Being rich sure does seem like fun.
Gavin Newsom's campaign coffers are filled to bursting right now, thanks to an aggressive fundraising push. He's raised about $3 million -- that's nearly twice what his competitor, incumbent Abel Maldonado, has raised.
That translates into about a half million of readily accessible cash for the San Francisco mayor, and only about $300,000 for Maldonado. Still nothing to sneeze at, of course.
Both candidates have plenty of wealthy friends to fund their campaigns. Gavin's been getting money from unions and firefighters, while Maldonado's chief backers include former LA Mayor Richard Riordan and, like Newsom, firefighters.
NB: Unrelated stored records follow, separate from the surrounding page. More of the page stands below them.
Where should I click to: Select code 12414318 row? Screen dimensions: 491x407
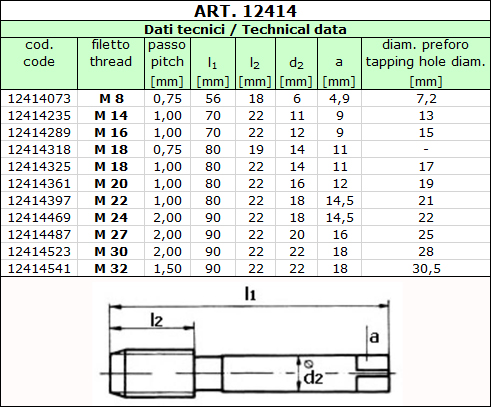(245, 150)
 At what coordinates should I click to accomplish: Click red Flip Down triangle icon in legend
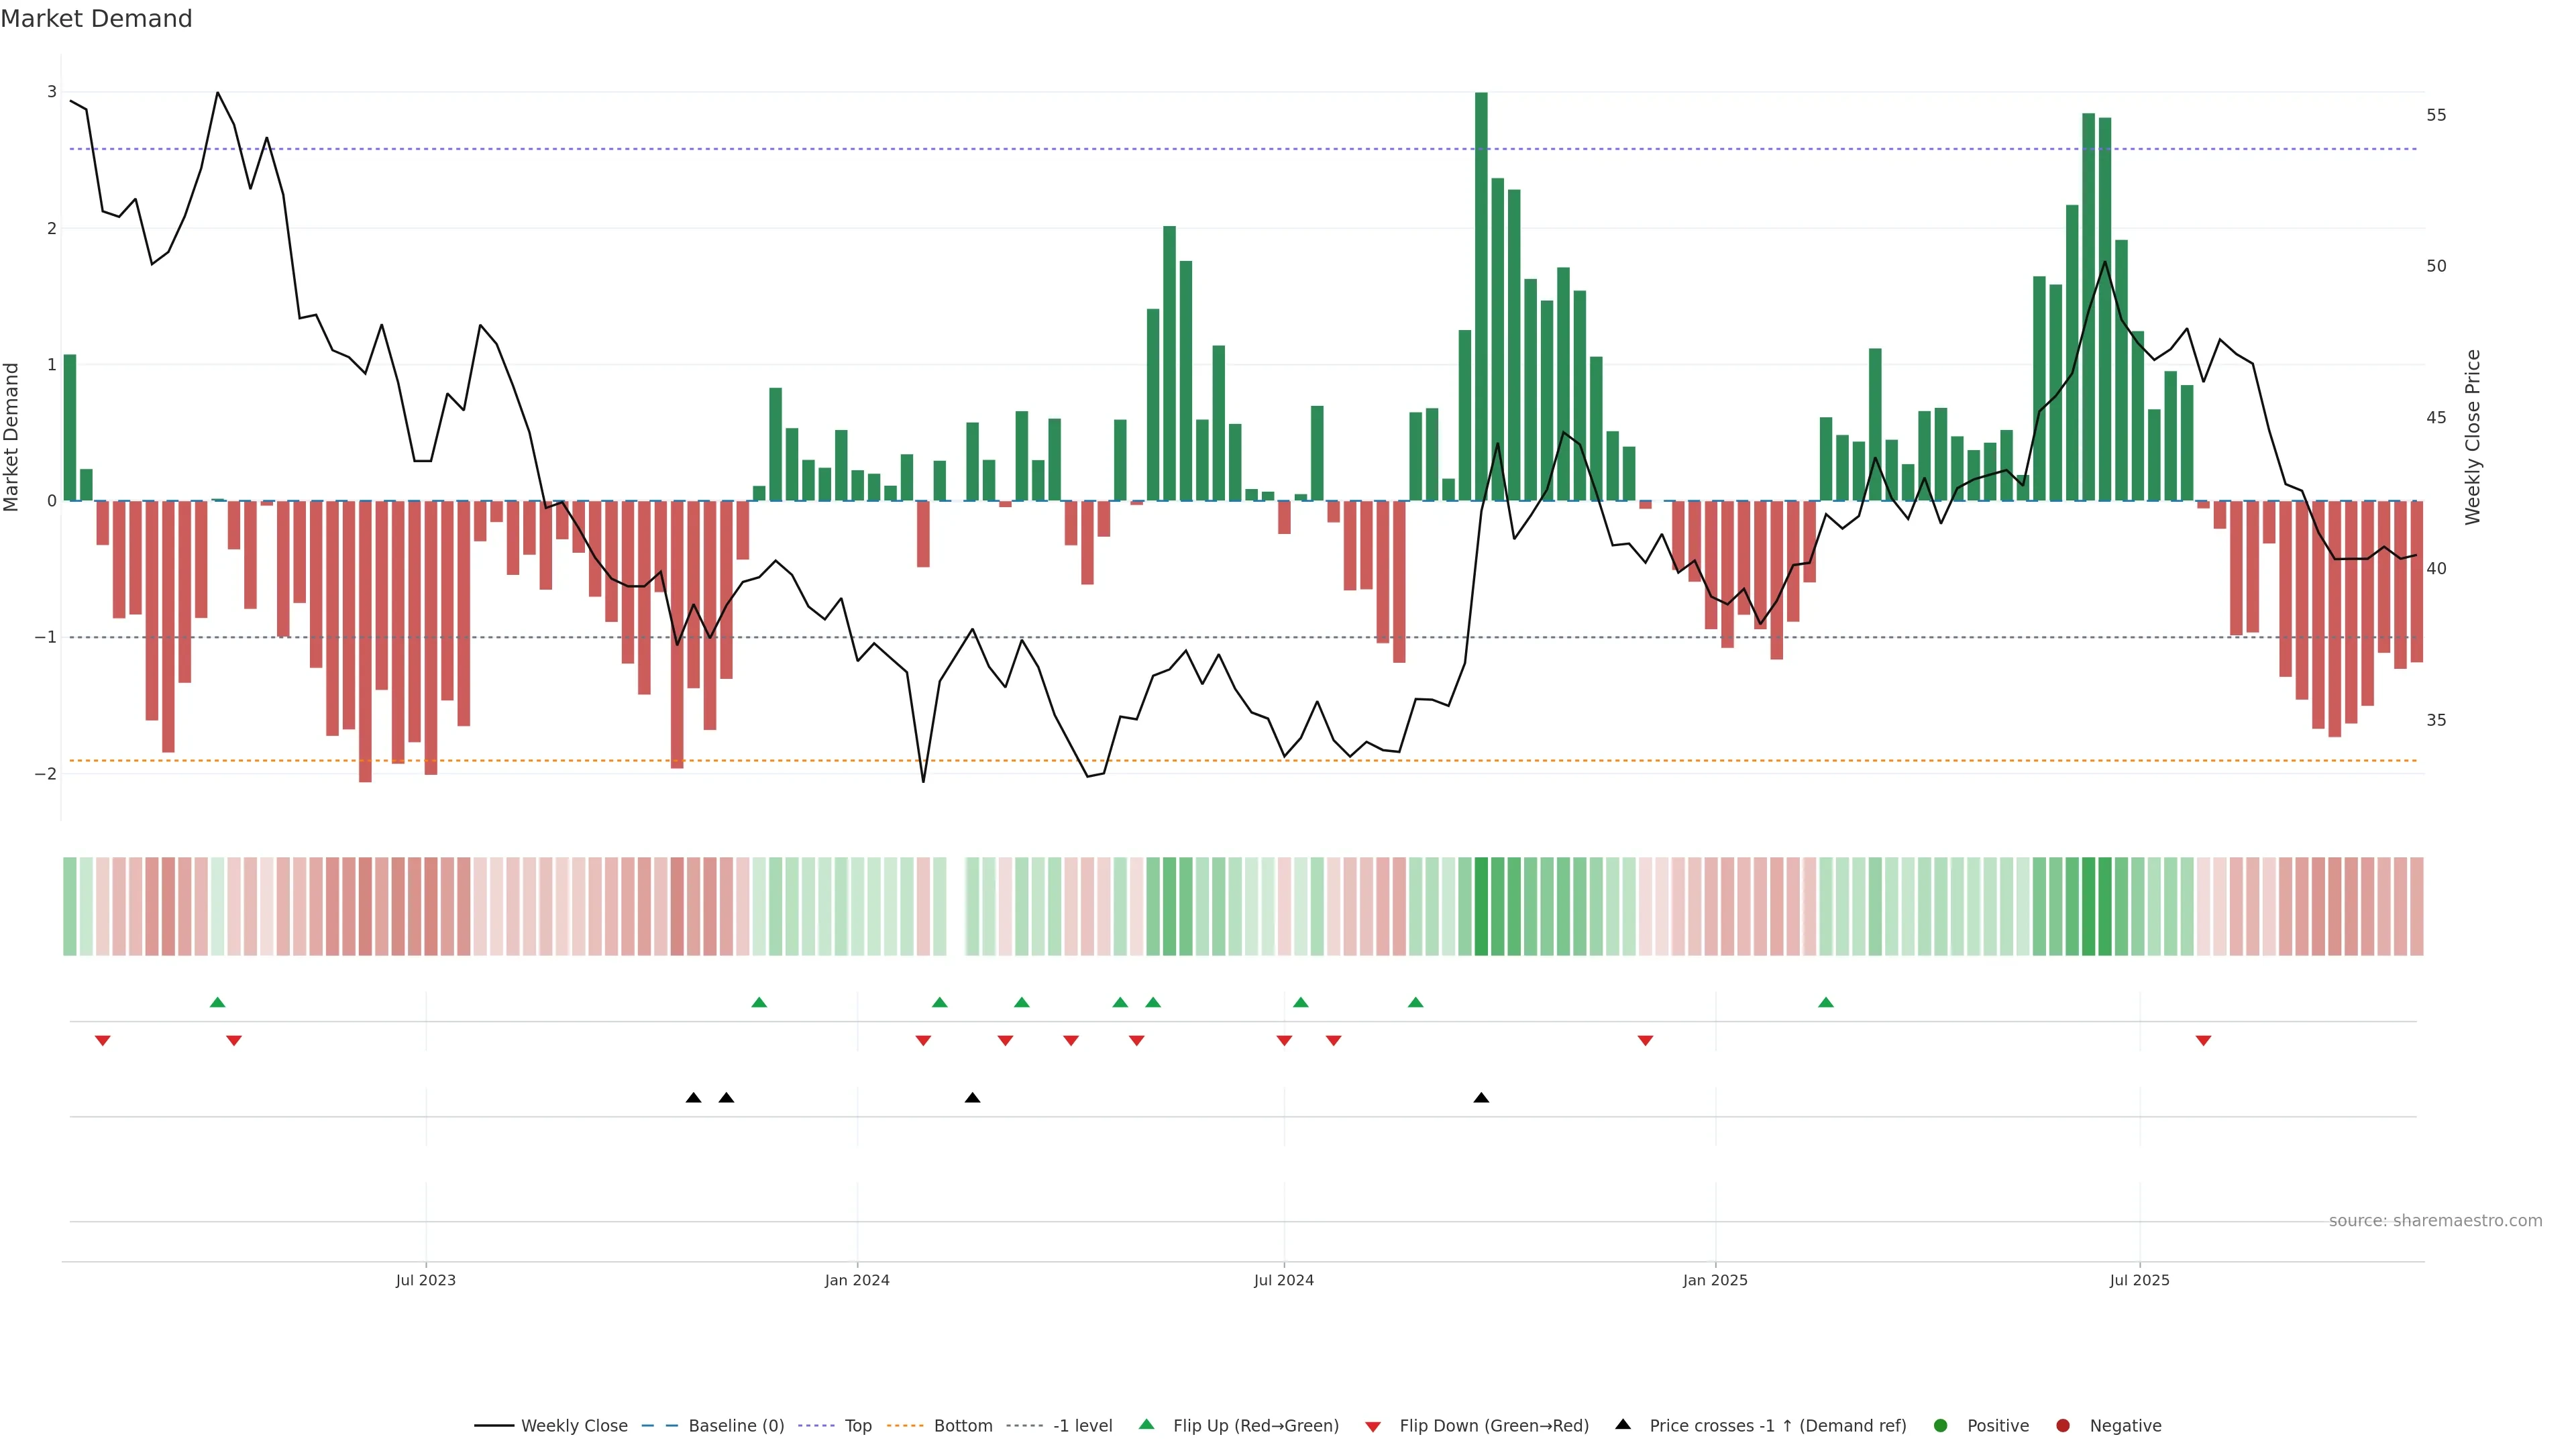[x=1373, y=1426]
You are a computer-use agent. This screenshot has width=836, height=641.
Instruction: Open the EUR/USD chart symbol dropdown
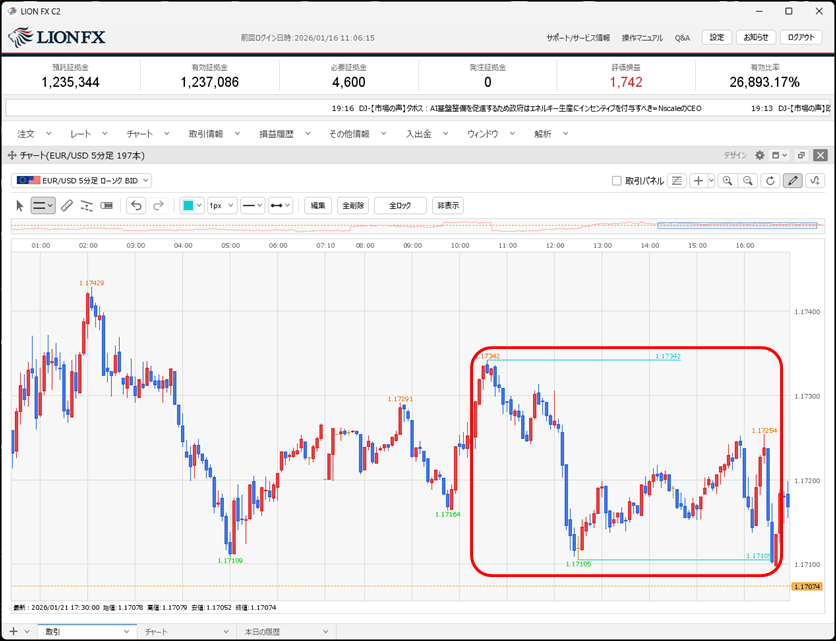coord(82,180)
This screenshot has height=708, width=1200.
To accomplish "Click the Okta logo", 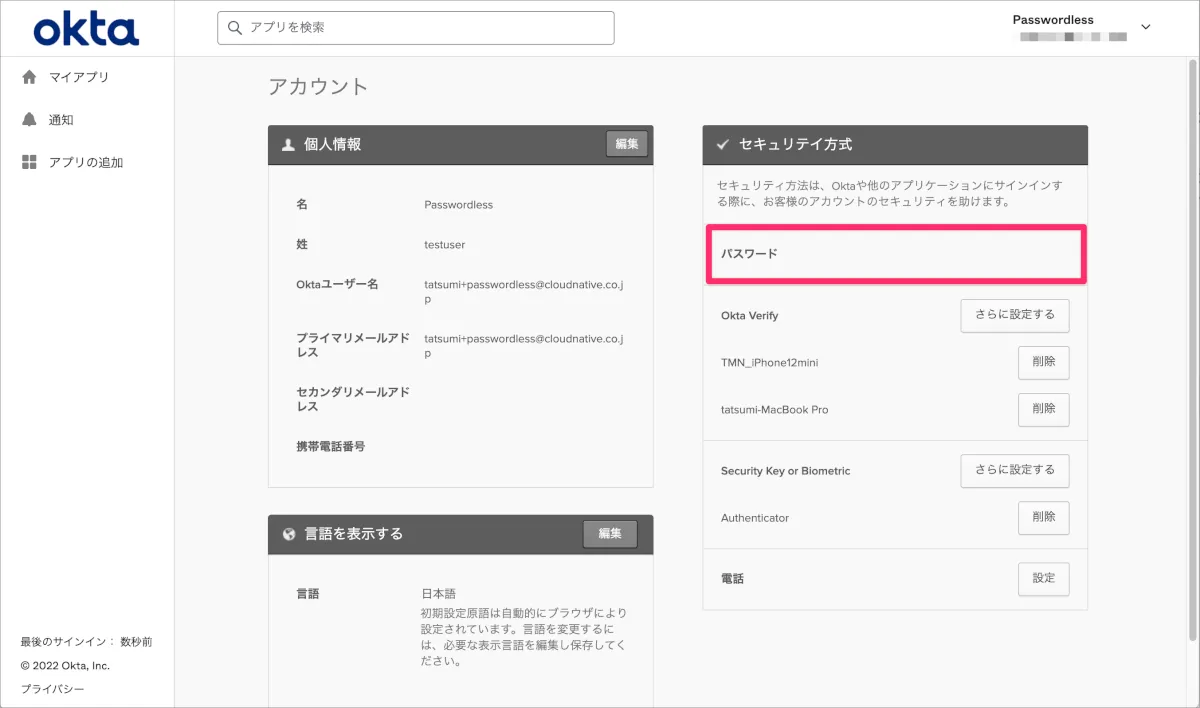I will tap(86, 30).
Gavin's also a hit with local school kids. At a recent campaign stop at Richmond Elementary, he was mobbed by small children demanding autographs.
Maldonado's biggest ally appears to be himself. He gave his own campaign a $100,000 loan.
Despite the healthy funding and a slew of endorsements, polls show the two candidates running neck-and-neck, so there's no telling which one will actually win. The two candidates have recently stepped up the rhetoric, with harsh new ads targeting each others' weaknesses.
But does it actually matter? Some observers point out that the lieutenant governor's race is pretty low-powered, with responsibilities limited mostly to appointing bureaucrats.